Find The Sum Of Angles

$\tan x = 1 \implies x=45^{\circ}\\ \tan y=2\\ \tan z=3$

Using the sum of angles formula , we have

$\tan(y+z)\\ = \dfrac{\tan y+\tan z}{1-\tan y \tan z}\\ =\dfrac{2+3}{1-2(3)}\\ =\dfrac{5}{-5}\\ =-1$

Note that $0^{\circ}<y<90^{\circ}$ and $0^{\circ}<z<90^{\circ}$ . This gives us

$0^{\circ}<y+z<180^{\circ}$

Therefore, if $\tan (y+z) = -1$ , we know that $y+z=135^{\circ}$

$\implies x+y+z = 45^{\circ} + 135^{\circ} = \boxed{180^{\circ}}$

Mine is not a comment about how pretty the answer is, but just the calculation... $tan^{-1}(1)+tan^{-1}(2)+tan^{-1}(3)$

Consider each line segment as a vector represented by a complex number. The green line segment is represented by $1 + i$ , the yellow segment by $1 + 2i$ , and the red segment by $1 + 3i$ . The argument of the product of these complex numbers will equal the sum of their arguments. $(1 + i)*(1 + 2i)*(1 + 3i) = (1 + i)*(-5 + 5i) = -10$ . Hence the sum of the arguments, x + y + z, equals the argument of -5 which is 180 degrees.

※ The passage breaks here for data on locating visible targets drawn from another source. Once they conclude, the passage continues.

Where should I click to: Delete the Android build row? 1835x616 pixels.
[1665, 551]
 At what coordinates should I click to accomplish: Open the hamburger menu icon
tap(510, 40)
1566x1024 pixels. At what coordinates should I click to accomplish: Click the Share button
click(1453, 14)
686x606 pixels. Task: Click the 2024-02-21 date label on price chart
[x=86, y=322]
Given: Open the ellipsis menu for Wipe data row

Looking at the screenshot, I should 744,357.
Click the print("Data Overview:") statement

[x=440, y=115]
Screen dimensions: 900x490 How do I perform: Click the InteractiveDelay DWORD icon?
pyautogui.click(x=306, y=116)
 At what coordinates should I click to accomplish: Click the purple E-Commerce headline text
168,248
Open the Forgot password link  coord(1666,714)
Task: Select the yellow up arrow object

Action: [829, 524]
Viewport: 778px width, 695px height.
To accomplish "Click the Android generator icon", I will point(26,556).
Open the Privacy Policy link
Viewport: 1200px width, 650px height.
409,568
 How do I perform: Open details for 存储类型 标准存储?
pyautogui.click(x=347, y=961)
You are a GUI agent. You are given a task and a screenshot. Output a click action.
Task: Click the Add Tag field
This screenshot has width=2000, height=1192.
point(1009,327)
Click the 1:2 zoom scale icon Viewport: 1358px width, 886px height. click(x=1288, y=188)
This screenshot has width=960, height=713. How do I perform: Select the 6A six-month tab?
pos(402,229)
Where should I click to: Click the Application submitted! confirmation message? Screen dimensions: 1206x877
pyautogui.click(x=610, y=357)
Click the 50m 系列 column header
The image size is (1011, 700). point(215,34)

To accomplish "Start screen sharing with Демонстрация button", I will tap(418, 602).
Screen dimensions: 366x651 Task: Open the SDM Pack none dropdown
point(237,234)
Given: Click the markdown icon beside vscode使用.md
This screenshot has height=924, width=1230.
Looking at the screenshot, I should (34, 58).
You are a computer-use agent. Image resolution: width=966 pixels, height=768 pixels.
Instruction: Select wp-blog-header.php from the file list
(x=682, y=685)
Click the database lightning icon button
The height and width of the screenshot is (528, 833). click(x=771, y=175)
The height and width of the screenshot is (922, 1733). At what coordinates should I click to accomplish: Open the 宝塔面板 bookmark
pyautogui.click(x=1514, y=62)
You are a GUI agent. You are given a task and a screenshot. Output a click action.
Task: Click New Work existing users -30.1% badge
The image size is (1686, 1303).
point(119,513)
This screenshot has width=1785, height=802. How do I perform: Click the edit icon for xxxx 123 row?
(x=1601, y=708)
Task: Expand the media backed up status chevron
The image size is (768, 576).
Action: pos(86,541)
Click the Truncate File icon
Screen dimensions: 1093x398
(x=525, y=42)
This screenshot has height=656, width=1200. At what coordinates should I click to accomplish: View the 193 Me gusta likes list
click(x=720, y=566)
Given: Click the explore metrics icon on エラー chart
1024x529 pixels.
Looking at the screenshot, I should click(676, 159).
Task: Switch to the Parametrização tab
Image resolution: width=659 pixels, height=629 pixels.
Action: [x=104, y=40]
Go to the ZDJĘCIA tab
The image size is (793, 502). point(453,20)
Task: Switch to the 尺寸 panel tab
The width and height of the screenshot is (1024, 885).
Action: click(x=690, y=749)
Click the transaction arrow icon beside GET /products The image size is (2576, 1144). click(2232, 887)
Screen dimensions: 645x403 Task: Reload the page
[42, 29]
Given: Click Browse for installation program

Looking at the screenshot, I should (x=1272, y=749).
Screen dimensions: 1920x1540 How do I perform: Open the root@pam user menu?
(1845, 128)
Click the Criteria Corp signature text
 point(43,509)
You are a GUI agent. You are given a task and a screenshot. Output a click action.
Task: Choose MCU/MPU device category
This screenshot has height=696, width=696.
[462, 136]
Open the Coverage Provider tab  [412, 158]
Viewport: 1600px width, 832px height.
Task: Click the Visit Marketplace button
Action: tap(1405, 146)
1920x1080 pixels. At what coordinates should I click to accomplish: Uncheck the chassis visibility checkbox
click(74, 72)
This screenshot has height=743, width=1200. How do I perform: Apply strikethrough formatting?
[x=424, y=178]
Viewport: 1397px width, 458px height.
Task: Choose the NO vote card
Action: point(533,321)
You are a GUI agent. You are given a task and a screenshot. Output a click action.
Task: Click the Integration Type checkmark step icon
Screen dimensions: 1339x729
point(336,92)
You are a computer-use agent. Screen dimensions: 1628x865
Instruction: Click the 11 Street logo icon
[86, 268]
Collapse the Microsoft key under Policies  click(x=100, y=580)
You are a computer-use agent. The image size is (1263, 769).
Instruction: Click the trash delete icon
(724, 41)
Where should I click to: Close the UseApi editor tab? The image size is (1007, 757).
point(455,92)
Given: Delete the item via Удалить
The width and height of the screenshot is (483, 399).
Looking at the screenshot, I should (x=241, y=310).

$x+y+z\quad =\quad \tan ^{ -1 }{ 1 } +\tan ^{ -1 }{ 2 } +\tan ^{ -1 }{ 3 } \\ x+y+z\quad =\quad 180°$

you can just plug in 1 for the length of each short segment. this way the side of the entire big square is 3. then just use sin = opp/hyp. and find the angle using arcsin on a scientific calculator. 1/root 2; 2/root 5; 3/root 10 are the ratios for the angles. find the angles for which those are the sin values and add them up. not fancy? who cares? btw, the ratios include the hypotenuse, which you would find using the Pythagorean theorem, of course

If tanA+tanB+tanC=tanAtanBtanC when A B C. Are angle of triangle.... Here it following....

Simple trigonometry: 45+tan^-1(2)+tan^-1(3)=180